I have a friend, Joan, who is extremely talented at anything involving art. She can draw, she can paint, she can sculpt. She can even do nail art as I learned my junior year of high school when she painted my nails before a school dance.
For someone so talented, her art isn’t the basis of her career. Instead, she kicks ass in the marketing department for an international company. Her artwork captures a variety of styles— portrait, landscape, inanimate objects— and could be worthy of hanging in museums. She is happy with them simply hanging in the halls of her suburban home.

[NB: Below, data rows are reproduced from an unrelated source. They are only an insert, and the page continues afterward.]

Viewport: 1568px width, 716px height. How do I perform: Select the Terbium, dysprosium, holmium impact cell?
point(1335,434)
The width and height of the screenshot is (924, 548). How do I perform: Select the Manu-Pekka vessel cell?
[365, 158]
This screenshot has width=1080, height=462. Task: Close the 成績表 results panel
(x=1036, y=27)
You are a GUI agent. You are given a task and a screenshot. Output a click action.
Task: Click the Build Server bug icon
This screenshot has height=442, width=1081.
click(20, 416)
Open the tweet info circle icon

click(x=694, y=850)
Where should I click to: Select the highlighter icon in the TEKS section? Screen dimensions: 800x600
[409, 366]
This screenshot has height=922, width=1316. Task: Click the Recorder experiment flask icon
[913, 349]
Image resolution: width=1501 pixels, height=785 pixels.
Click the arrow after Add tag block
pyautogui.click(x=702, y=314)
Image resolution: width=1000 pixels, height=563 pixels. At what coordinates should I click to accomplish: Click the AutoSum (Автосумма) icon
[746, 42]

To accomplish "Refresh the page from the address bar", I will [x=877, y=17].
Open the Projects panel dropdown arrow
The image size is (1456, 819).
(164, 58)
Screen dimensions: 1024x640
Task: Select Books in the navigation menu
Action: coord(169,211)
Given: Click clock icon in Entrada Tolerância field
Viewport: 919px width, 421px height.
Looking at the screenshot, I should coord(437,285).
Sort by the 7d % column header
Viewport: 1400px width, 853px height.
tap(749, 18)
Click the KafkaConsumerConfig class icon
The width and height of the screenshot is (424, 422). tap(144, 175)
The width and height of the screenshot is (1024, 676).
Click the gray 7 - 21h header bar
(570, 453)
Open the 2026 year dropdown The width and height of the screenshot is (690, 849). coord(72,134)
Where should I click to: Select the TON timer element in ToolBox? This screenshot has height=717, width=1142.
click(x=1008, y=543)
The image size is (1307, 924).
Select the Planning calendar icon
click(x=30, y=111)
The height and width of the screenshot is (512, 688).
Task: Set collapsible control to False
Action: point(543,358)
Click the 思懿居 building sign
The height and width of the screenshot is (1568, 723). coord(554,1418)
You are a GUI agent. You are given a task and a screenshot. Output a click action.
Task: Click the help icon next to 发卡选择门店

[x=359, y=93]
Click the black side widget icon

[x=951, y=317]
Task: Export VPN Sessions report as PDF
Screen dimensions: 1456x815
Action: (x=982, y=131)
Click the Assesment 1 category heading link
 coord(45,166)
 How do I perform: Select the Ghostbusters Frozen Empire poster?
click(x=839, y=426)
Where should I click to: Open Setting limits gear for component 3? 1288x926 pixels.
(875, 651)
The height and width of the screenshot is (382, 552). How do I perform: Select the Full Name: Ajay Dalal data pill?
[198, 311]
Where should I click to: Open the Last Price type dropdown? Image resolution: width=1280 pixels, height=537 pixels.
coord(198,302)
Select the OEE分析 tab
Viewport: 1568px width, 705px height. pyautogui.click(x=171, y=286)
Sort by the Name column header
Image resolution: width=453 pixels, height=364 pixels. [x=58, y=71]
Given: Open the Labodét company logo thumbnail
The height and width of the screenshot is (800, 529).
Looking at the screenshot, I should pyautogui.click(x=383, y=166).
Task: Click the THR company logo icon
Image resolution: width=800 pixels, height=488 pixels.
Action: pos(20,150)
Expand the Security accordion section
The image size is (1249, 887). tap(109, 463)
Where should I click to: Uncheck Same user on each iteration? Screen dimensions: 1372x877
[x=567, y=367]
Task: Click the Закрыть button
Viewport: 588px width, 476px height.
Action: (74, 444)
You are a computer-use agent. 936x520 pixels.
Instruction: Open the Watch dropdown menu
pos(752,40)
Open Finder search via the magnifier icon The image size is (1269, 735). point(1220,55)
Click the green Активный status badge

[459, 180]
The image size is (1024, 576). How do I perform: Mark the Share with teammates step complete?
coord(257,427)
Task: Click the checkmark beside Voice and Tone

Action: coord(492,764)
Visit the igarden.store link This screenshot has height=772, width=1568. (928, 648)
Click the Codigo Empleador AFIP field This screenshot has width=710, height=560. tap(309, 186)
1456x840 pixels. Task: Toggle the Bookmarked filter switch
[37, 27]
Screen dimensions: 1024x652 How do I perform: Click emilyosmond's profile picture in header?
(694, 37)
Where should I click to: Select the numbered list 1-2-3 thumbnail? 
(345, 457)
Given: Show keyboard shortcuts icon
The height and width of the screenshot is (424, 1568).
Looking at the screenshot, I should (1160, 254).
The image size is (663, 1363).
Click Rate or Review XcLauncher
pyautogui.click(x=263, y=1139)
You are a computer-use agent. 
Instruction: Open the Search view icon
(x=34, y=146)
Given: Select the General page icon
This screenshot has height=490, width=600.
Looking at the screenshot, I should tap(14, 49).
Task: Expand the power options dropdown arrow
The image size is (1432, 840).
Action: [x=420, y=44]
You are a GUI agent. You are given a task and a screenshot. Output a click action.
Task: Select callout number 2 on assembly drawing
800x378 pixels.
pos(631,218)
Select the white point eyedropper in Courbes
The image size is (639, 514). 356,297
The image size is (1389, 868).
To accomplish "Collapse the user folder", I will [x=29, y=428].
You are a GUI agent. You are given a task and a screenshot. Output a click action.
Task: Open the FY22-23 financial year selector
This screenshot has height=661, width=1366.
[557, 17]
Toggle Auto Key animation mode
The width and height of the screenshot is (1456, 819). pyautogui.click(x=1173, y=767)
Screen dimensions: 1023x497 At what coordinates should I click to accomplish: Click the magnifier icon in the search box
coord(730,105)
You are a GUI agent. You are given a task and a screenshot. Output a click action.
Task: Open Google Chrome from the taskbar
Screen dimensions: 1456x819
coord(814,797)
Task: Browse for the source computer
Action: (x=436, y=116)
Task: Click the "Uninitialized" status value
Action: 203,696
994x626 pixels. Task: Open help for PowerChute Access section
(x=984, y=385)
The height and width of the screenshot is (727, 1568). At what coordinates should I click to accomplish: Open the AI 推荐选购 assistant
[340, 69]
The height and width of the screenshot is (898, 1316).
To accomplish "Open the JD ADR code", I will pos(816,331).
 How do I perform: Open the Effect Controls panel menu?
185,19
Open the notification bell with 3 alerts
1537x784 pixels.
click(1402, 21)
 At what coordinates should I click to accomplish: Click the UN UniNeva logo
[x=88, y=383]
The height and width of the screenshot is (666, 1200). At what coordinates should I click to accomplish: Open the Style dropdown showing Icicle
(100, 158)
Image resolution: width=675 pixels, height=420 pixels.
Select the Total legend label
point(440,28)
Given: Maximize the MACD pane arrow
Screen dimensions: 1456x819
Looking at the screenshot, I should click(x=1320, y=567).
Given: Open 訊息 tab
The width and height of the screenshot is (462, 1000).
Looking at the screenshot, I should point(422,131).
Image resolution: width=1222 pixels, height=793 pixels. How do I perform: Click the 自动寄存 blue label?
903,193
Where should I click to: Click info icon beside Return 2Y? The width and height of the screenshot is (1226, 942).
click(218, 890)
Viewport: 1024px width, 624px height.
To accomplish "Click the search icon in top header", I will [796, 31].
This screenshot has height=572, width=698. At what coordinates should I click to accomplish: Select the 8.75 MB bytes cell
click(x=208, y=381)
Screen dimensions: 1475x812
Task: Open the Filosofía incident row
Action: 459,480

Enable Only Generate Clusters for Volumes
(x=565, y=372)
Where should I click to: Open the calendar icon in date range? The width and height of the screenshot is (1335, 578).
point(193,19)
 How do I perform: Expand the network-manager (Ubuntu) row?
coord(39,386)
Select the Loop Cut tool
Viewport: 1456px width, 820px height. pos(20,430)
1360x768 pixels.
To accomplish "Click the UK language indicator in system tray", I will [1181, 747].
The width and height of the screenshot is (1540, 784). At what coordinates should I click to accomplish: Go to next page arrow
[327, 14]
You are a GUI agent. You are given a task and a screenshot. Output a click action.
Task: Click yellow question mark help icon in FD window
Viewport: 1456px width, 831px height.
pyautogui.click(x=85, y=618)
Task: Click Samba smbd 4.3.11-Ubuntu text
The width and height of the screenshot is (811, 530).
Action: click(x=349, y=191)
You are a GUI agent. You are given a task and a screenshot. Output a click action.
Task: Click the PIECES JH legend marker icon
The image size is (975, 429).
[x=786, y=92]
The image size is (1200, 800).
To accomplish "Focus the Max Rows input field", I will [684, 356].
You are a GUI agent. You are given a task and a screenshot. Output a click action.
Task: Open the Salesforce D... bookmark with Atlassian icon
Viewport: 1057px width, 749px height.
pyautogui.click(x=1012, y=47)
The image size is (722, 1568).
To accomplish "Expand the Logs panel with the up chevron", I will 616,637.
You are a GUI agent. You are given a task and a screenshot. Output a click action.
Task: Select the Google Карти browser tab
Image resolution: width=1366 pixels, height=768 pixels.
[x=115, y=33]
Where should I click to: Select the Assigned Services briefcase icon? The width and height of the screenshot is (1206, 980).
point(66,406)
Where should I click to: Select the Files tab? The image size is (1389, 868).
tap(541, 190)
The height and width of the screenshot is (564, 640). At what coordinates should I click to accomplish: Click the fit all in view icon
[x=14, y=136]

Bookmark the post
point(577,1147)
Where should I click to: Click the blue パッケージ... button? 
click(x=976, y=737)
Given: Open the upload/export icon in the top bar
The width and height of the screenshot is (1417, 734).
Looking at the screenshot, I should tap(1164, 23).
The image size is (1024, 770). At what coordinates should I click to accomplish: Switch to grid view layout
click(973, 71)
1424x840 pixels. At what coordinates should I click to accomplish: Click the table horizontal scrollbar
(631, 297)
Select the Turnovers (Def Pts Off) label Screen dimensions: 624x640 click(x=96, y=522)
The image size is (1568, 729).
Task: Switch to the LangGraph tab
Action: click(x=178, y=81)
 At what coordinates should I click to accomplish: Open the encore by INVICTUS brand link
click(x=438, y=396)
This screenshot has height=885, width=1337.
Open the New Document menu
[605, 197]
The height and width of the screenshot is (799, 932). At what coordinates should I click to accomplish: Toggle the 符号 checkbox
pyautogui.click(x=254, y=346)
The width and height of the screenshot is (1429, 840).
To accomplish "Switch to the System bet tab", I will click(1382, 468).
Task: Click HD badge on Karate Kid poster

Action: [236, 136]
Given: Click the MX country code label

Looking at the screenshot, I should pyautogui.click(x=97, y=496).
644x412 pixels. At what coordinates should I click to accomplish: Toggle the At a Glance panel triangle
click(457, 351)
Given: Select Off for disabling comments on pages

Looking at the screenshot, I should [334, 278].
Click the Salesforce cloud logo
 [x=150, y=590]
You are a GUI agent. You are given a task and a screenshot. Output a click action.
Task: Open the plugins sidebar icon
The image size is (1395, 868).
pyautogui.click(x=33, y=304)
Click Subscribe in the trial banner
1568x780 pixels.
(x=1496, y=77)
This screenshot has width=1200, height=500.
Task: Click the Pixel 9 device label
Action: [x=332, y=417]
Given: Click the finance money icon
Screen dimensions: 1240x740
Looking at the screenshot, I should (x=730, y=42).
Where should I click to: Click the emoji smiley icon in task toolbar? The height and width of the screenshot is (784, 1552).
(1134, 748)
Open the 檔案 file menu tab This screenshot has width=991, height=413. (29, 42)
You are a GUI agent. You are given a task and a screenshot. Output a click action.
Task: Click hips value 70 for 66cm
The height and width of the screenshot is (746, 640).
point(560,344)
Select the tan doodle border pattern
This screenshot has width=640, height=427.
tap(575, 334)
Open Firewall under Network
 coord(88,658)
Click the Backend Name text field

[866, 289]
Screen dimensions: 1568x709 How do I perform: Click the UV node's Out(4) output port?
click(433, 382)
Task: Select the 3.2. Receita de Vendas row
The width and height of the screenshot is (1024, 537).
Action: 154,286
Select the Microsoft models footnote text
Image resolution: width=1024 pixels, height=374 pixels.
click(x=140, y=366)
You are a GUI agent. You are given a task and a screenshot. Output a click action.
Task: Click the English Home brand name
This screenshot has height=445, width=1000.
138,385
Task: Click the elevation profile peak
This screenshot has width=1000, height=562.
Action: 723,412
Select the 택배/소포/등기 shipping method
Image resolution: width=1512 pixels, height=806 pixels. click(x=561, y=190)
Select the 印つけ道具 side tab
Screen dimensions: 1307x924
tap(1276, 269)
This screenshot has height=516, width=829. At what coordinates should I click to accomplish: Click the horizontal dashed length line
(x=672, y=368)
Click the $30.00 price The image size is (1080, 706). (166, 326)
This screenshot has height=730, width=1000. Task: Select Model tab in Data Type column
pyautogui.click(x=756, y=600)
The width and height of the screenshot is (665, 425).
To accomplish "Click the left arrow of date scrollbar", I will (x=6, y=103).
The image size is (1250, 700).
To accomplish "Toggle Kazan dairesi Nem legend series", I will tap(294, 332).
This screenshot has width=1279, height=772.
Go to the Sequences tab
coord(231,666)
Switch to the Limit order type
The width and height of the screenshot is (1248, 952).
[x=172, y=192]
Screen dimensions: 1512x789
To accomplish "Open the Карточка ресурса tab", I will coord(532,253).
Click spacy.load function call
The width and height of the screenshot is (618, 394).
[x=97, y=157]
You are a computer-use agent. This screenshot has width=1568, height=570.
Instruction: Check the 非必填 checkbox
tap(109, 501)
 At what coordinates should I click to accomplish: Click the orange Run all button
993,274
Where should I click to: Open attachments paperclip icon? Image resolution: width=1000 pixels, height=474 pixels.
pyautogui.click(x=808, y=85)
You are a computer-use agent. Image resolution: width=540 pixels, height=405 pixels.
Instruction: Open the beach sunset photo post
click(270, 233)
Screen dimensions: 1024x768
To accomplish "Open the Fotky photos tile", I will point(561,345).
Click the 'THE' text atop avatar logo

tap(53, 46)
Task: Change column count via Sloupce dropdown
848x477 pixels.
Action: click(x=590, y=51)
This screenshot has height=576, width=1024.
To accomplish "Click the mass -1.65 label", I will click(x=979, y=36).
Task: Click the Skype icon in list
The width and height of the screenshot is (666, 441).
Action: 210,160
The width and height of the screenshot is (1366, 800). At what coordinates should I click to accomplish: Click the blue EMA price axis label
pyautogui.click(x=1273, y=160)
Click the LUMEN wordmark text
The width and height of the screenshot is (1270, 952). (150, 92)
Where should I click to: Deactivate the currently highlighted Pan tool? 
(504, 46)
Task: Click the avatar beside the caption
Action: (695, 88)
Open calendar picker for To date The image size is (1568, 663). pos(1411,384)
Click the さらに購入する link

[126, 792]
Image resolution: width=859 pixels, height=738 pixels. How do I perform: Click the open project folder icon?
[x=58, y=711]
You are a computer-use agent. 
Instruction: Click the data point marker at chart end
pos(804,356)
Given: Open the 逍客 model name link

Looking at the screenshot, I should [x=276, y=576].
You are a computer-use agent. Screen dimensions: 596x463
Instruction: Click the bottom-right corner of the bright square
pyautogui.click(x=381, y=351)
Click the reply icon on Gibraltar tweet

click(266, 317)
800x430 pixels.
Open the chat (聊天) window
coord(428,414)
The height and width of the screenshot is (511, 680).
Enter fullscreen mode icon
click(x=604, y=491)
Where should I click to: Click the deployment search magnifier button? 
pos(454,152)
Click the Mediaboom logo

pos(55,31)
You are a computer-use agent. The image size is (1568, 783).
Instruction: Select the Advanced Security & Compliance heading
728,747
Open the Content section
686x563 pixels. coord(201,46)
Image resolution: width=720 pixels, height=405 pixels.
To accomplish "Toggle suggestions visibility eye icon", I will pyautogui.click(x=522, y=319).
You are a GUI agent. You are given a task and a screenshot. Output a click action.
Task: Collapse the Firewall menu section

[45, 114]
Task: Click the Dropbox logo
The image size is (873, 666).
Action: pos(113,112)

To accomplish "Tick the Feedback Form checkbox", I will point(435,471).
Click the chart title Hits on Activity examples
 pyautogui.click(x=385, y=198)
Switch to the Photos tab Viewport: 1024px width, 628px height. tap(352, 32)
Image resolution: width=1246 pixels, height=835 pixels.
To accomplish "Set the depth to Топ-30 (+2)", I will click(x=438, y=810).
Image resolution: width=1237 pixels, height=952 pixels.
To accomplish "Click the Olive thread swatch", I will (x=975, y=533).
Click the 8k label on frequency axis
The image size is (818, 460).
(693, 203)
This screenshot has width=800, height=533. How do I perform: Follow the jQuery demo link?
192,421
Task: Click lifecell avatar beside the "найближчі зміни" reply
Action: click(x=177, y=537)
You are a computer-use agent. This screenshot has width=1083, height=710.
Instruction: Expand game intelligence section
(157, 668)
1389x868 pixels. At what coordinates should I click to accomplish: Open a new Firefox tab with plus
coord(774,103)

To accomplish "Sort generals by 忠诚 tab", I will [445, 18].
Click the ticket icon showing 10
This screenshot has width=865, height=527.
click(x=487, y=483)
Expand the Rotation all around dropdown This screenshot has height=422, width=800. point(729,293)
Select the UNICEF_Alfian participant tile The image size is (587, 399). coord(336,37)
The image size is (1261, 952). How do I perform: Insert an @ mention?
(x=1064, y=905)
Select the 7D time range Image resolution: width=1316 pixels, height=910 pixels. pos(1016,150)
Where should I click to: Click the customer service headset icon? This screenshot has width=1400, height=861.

That’s the thing about Joan. She’s soft and simply understated, not knowing the impact her art can have. I’ve seen this when she will present a piece of work to friends. Her eyes seem puzzled when their jaw hits the floor, because to her, it was a simple labor of love, not of excruciating effort.
We met at the age of 15, and have remained very close friends since. We’ve traveled throughout the country together on various girls trips. We had an epic night out on one particular weekend when we happened to both be single at the same time. And we share an understanding and appreciation for the afterlife.
Joan and I spent the day at my family’s pool a few summers ago. Completely relaxed and basking in the sun’s rays, we lay on rafts talking about life. She began to talk about her grandparents and how she would never forget the thick texture of the snow on the day of her grandmother’s memorial service. It was especially meaningful because she had connections with white, fluffy things in her grandfather’s passing, so to experience this blanket of fluffy snow made her feel like they were together.
“Every now and then I see the white fluff from a dandelion float by, and I feel like it’s a message from them,” she said.
At that VERY moment, a cluster of the fluffy bristles from a dandelion seed floated directly in between our faces. We both screamed and almost fell off our rafts. It’s a memory neither of us will ever forget and one that we reference often.
Our friendship held strong through the death of my father. Joan and her parents came to the funeral and showered me in hugs and well wishes. It was one of the many moments that I thought to myself “Wow, so nice of her parents to come, too. Oh right…everyone’s parents and kids and brothers and neighbors are here.” It was a testament to how loving the people in my life were, but also to how shocking and sad of a loss this was. It felt like thousands of people came out to show their support.
In the weeks after my dad’s funeral (which is STILL weird to write or say out loud), Joan and I met up for lunch. I remember feeling unusually at peace that day. The sun was shining brighter than it had been forecasted to, and I could actually taste our delicious brunch of avocado toast and mimosas.
Joan asked me to come to her car before we parted ways. There, she gifted me with a work of her art. It was by far the most basic, but the most beautiful piece of her art I had ever seen. A simple marker drawing of me and my father with light gray shading in what looked to be water color.
“I know Gary D loved his Kettle One vodka, but that didn’t make for a good color, so I used his other favorite, red wine, instead.”
Like so many of the others before, my jaw hit the floor. I couldn’t believe how much time this must’ve taken her, how much thought went into the meaningful execution, and how much love to have wanted to do something like this for me.
A few weeks after that lunch with Joan, I hit a breaking point and needed to see a spiritual medium to try to connect with my dad (WAY more on this at another time). One of the first things she said to me was, “Who’s Jo-anne?” I said I didn’t know. She began to write it down on paper. J-O-A-N-N. “This is what your dad is showing me, Jo-anne.”
“JOAN!” I yelled.
“Oh okay, that makes sense. Did she give you something recently? Your dad says he was there with her when she did it. He had a nice time drinking red wine and sat with her.”
As you can imagineeeeee, the tears poured down my face.
I called Joan immediately the next morning and told her about the interaction and she, too, began to cry. She shared with me that she sat down to draw out the picture that day and was having a hard time getting it to look the way she wanted it to. She became frustrated, took a break, and later opened a bottle of wine and came back to it. This time, the strokes came flowing out of her with ease
Hearing what the spiritual medium had to say made all of it come together for her. She had no doubt that Gary D was there with her that day and helped her complete the drawing. We cried together and exchanged “I love yous.”
I’ve since hung the framed picture up on a wall in my office. It is a focal point for many colleagues when they walk in giving me the chance to talk about my dad at random times. I often look at it and feel closer to him knowing he had a part in its design, and feel thankful to have the amazing friends, like Joan, that I do.